The age of commercial, private, space adventurism is here.
The latest and perhaps most inspiring example is the crowd-funded project to resurrect a decades-old NASA spacecraft purely for the engineering challenge and science potential. The International Sun-Earth Explorer 3 unmanned probe (ISEE-3) was launched by NASA in 1978 to study the flow of particles from the Sun that buffet the Earth’s magnetic field, known as the solar wind. Dispatched to a location between the Sun and Earth where the gravitational pull of our planet and the Sun cancel each other, the spacecraft spent years carrying out its task.
ISEE-3, the Little Spaceship That Could
In the early 1980s, with Halley’s Comet rapidly approaching, NASA was conspicuous by its absence among the international flotilla of spacecraft being assembled to investigate this most famous of comets up close.
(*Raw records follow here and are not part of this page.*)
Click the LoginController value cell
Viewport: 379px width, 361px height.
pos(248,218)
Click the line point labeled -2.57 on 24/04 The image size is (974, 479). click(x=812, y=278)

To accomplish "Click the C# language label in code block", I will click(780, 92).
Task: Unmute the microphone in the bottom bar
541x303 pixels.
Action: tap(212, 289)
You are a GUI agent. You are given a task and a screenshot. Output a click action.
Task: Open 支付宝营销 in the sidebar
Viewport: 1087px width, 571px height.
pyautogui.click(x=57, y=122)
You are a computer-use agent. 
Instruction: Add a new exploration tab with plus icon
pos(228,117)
Bob Farquhar and the team running ISEE-3 hatched an audacious plan, making the most of ISEE-3’s remaining fuel to perform some complex manoeuvring through a series of changes in orbit and the slingshot effect of the moon, sending it far from Earth. On its new course, ISEE-3 would encounter the smaller Comet 21P/Giacobini-Zinner, beating the international armada heading for Halley by several months. As the temporarily renamed International Cometary Explorer (ICE), it conducted the first-ever comet encounter in September 1985, and was then left to drift in an orbit that would bring it back towards Earth in 2014.
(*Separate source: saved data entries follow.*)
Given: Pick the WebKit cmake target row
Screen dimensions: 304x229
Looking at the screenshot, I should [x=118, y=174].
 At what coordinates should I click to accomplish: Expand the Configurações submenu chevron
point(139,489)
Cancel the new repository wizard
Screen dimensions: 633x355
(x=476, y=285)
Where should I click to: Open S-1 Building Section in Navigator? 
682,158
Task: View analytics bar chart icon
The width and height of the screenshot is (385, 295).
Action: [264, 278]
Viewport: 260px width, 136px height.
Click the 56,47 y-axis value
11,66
Although NASA had occasionally checked on the spacecraft’s health (most recently in 2008), it was clear that the agency did not place a high priority on resurrecting it. Many enthusiasts and scientists – including Farquhar himself, now long retired – were concerned that this pioneering probe was going to be abandoned, when it could in principle be returned to its spot between the Sun and Earth to perform further solar wind observations or, if enough fuel remained, to even encounter a second comet in 2017 or 2018.
Interplanetary Boarding
In the 29 years since ISEE-3’s first comet encounter, there have been terrific advances in access to large dishes and radio communications hardware. So it was not hard even for groups of amateur enthusiasts to try and contact ISEE-3. Radio signals from the spacecraft were detected by a German group in March 2014, indicating that it was still operational after 36 years in space.
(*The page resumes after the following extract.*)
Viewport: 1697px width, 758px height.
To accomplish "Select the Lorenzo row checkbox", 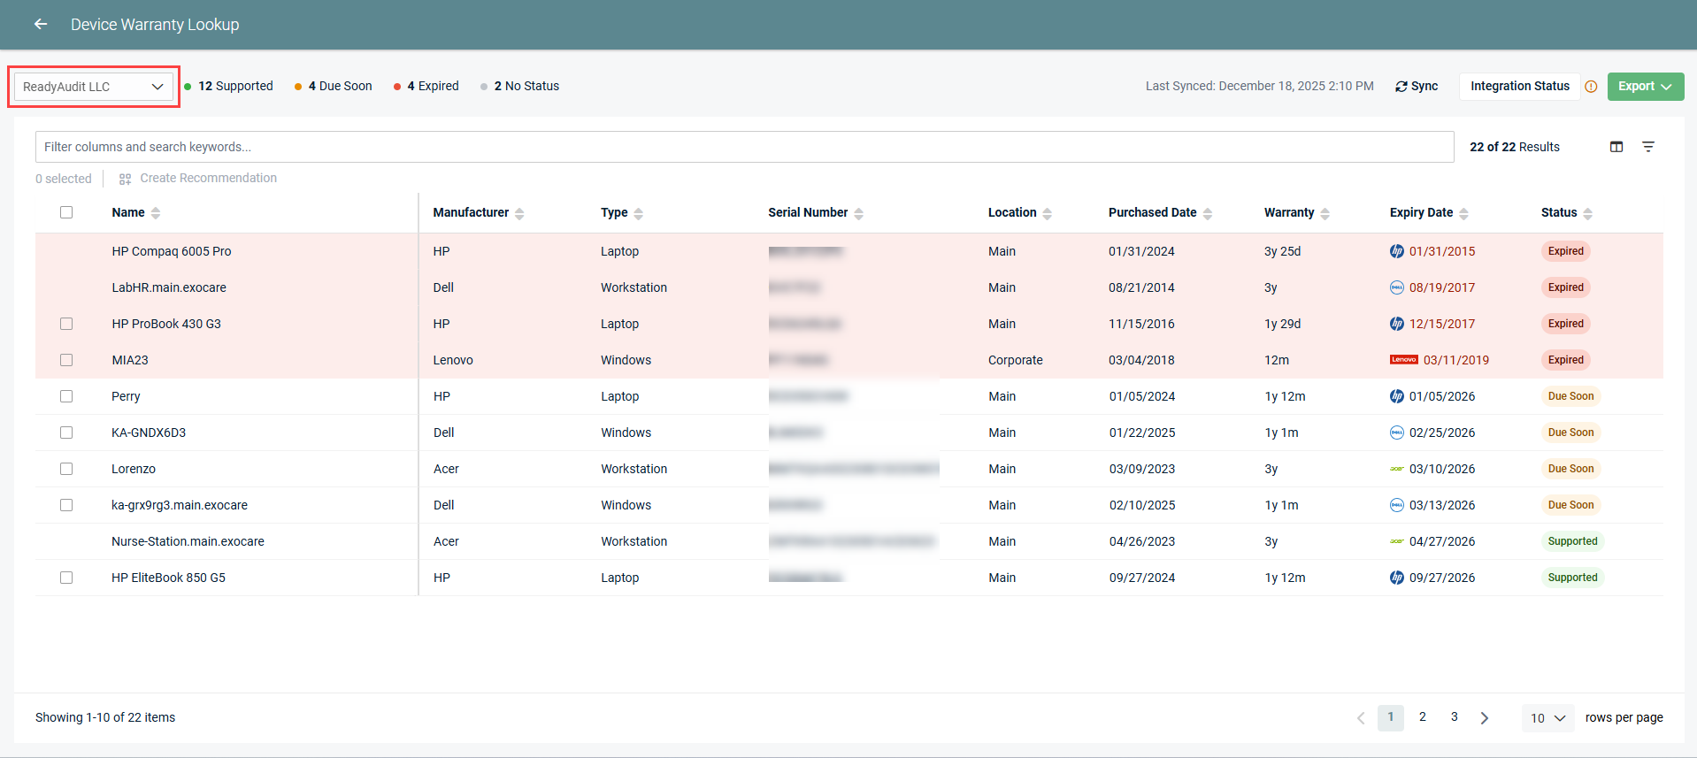I will tap(66, 469).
A small group of enthusiasts, who had previously reprocessed, in better quality, the images sent back from the 1960s Lunar Orbiter programme, through a privately-funded project, were keen to try and bring ISEE-3 back under control. They set up a crowd-funding site to raise the necessary funds; donations rolled in, eventually reaching almost US$160,000, together with offers of technical assistance and long-lost documentation for the probe.
Using the Arecibo radio telescope in Puerto Rico, commands were sent to the probe, and on May 29 those attempts bore fruit – the ISEE-3 Reboot Project became the first non-governmental organisation to command a spacecraft in interplanetary space.
In early July, ISEE-3’s thrusters were commanded back to life, bringing the spacecraft’s rate of spin under control. A few days later, further thruster commands didn’t go as well – although carrying enough fuel, the nitrogen gas required to provide pressure to the thruster system had apparently leaked away. The Reboot Project team had to reluctantly conclude that the spacecraft was showing its age and that returning it to orbit would be impossible.
Re-using Spaceships for Fun and Profit
Despite problems controlling the spacecraft’s path, power levels were good, with the solar panels performing well. Data returned from the craft’s scientific instruments were excellent, revealing features in the solar wind and the signatures of solar flares.
On August 10, ISEE-3 sailed past the moon. Its instrument data complemented observations made by two other spacecraft in lunar orbit that had themselves been repurposed from the NASA THEMIS mission. The readings taken by ISEE-3 are posted online as open data for anyone to study. The last was heard from ISEE-3 on September 16; since then, there has been silence. It’s likely that ISEE-3 has switched to safe mode, turning off its transmitters and instruments, and it’s unclear whether the probe can be woken before it again leaves the Earth’s vicinity for the cold depths of space.
Although ultimately short-lived, the ISEE-3 project demonstrated the enthusiasm and resources available for private space endeavours. What other projects might follow? The sky is the limit – perhaps even involving the three lunar rovers sitting on the moon since the early 1970s. Only new batteries are needed to bring them back to life, so perhaps well-funded space tourists will, in a few decades, be able to not just fly to the moon but drive on it when they get there.
Geraint Jones does not work for, consult to, own shares in or receive funding from any company or organisation that would benefit from this article, and has no relevant affiliations. This article was originally published on The Conversation. Read the original article.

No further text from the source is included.